NETTALI.COM - Lors de la conférence de la coalition Diomaye-Président, l’avocat marque sa différence sur la méthode, tout en soutenant le principe des réformes.
La conférence de presse de la coalition Diomaye-Président a révélé des nuances au sein même du camp présidentiel. Prenant la parole après Aminata Touré, Me Abdoulaye Tine a exprimé des réserves sur la méthode adoptée pour la modification des articles L.29 et L.30 du Code électoral.
S’il dit adhérer au fond des réformes, notamment la volonté de mettre fin à l’instrumentalisation de la justice à des fins politiques, l’avocat conteste en revanche le recours à une procédure d’urgence.
Me Tine ne remet pas en cause l’objectif des réformes. Pour lui, les changements proposés s’inscrivent dans une logique nécessaire de correction des dérives passées.

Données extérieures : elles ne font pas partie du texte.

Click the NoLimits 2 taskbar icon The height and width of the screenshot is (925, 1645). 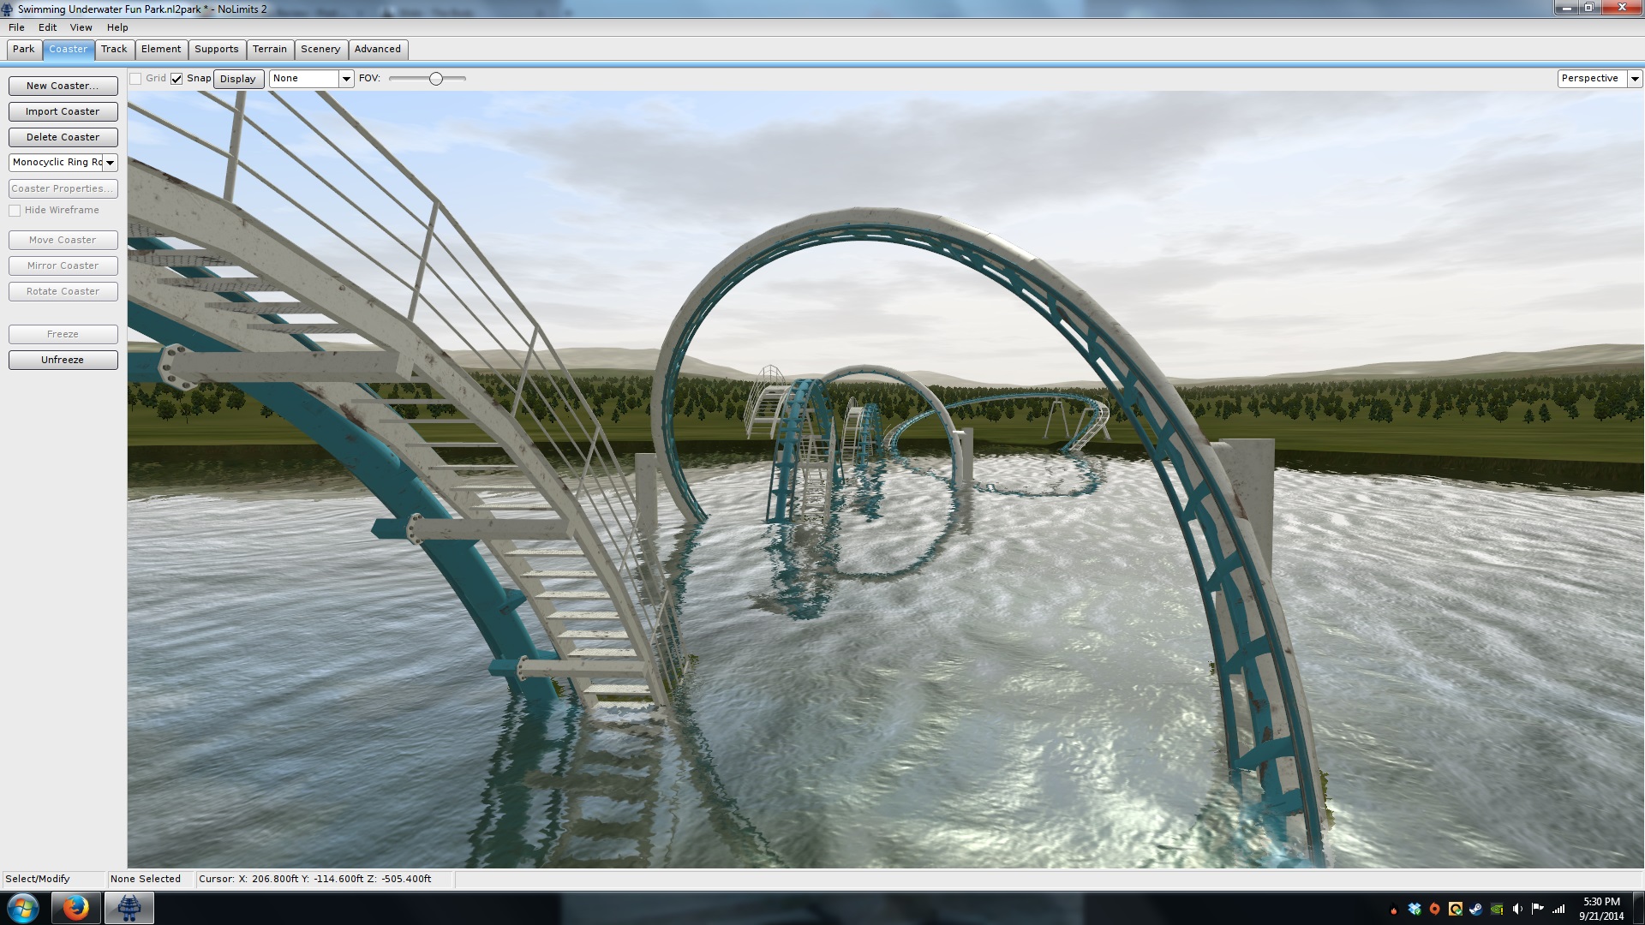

Mais il estime que la méthode choisie rompt avec l’esprit de consensus qui avait guidé les précédents cadres de concertation. « Le problème n’est pas le contenu, mais la démarche », résume en substance sa position.
Pour appuyer sa prise de position, l’avocat a rappelé son engagement politique et juridique dans les luttes démocratiques récentes.
Ancien membre du mouvement M23, il souligne avoir combattu aux côtés de plusieurs figures de l’opposition, dont Aminata Touré, à une période marquée par des tensions politiques fortes.
Il rappelle également avoir saisi la Cour de justice de la CEDEAO contre la loi sur le parrainage en 2018-2019, notamment sur la question de l’urgence législative.
C’est précisément sur ce point que Me Tine concentre ses critiques. Le gouvernement invoque l’urgence pour accélérer l’adoption des modifications du Code électoral.
Or, selon lui, cette justification ne tient pas juridiquement.
La prochaine élection présidentielle étant prévue en 2027, il estime qu’aucune contrainte de calendrier ne justifie de déroger aux procédures classiques de concertation.
Pour l’avocat, l’usage de l’urgence apparaît donc comme discutable, voire infondé, au regard des standards juridiques.
Autre point de friction : l’absence, selon lui, d’une implication suffisante de l’opposition et de la société civile.
Me Tine rappelle que les réformes du système électoral figuraient déjà dans les recommandations issues des Assises de la justice (2024) et du Dialogue national sur le système politique (2025). « La voie était tracée », affirme-t-il.
Dès lors, il s’interroge sur les raisons ayant conduit à s’écarter de cette dynamique consensuelle au moment de la traduction législative.
Cette prise de position met en lumière une réalité politique : même au sein de la coalition au pouvoir, l’unanimité n’est pas totale sur la conduite des réformes.
Entre volonté d’aller vite et exigence de consensus, une ligne de fracture apparaît.
Au-delà de la controverse juridique, le débat porte sur une question centrale : comment réformer sans fragiliser la confiance politique ?
Pour Me Tine, le risque est clair : substituer une logique unilatérale à un processus collectif pourrait affaiblir la légitimité des réformes, pourtant largement partagées sur le fond.